Given request -
List every line of the records below that contains the word "Where", matching its case exactly.

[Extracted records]
=====
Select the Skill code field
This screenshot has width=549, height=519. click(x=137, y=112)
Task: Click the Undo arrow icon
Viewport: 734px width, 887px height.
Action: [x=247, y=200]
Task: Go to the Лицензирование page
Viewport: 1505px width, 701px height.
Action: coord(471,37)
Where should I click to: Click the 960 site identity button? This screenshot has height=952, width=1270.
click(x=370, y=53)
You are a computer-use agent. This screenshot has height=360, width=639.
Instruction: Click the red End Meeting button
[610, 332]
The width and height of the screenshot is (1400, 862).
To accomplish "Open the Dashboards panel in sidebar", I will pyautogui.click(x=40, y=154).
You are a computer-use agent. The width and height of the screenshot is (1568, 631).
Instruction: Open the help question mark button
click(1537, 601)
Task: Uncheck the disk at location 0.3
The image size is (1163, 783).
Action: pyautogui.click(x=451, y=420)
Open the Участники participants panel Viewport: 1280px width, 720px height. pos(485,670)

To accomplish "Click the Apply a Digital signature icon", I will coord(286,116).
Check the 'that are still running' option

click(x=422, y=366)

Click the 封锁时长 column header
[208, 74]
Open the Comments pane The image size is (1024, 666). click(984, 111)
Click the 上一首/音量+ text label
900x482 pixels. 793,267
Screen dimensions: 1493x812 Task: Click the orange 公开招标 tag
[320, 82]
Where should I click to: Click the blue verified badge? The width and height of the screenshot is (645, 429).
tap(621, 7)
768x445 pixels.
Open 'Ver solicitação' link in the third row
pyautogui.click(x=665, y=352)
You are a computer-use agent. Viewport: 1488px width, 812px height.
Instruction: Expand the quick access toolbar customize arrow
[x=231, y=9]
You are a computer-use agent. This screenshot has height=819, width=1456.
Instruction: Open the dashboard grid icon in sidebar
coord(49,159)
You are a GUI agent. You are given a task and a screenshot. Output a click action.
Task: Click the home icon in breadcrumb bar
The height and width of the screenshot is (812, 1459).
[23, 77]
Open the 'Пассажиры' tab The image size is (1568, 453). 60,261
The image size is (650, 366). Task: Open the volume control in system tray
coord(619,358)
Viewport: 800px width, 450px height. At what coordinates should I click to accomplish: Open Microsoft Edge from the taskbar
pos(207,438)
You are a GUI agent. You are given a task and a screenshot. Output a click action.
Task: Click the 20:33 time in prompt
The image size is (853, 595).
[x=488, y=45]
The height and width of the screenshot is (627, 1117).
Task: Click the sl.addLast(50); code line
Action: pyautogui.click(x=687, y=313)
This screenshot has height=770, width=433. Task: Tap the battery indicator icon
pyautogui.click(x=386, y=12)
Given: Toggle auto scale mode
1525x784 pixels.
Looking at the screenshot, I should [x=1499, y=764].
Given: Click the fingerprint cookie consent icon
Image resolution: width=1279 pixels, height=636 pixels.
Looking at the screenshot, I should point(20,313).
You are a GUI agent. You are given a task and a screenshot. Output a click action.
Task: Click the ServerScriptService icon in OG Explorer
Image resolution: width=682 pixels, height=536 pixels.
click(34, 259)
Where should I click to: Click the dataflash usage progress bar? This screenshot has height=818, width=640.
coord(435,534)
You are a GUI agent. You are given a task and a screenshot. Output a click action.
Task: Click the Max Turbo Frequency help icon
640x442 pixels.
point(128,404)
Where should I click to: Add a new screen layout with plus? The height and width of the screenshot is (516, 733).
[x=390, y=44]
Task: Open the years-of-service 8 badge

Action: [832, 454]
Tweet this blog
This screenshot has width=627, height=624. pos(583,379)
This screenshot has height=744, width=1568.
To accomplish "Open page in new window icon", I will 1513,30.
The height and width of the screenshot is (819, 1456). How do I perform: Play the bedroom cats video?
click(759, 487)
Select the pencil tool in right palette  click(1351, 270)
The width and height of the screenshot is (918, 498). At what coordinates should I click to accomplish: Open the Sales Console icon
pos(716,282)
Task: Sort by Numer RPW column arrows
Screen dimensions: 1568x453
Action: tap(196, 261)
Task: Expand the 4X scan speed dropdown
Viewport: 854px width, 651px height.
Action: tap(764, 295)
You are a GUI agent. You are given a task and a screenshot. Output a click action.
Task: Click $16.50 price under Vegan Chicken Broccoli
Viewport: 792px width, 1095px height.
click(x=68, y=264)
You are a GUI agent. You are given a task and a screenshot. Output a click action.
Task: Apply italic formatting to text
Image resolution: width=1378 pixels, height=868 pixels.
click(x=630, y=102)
=====
Task response -
Where should I click to: Click the 960 site identity button? This screenshot has height=952, width=1270.
Where should I click to: Click the blue verified badge? The width and height of the screenshot is (645, 429).
Where should I click to: Click the dataflash usage progress bar? This screenshot has height=818, width=640.
Where should I click to: Add a new screen layout with plus? The height and width of the screenshot is (516, 733).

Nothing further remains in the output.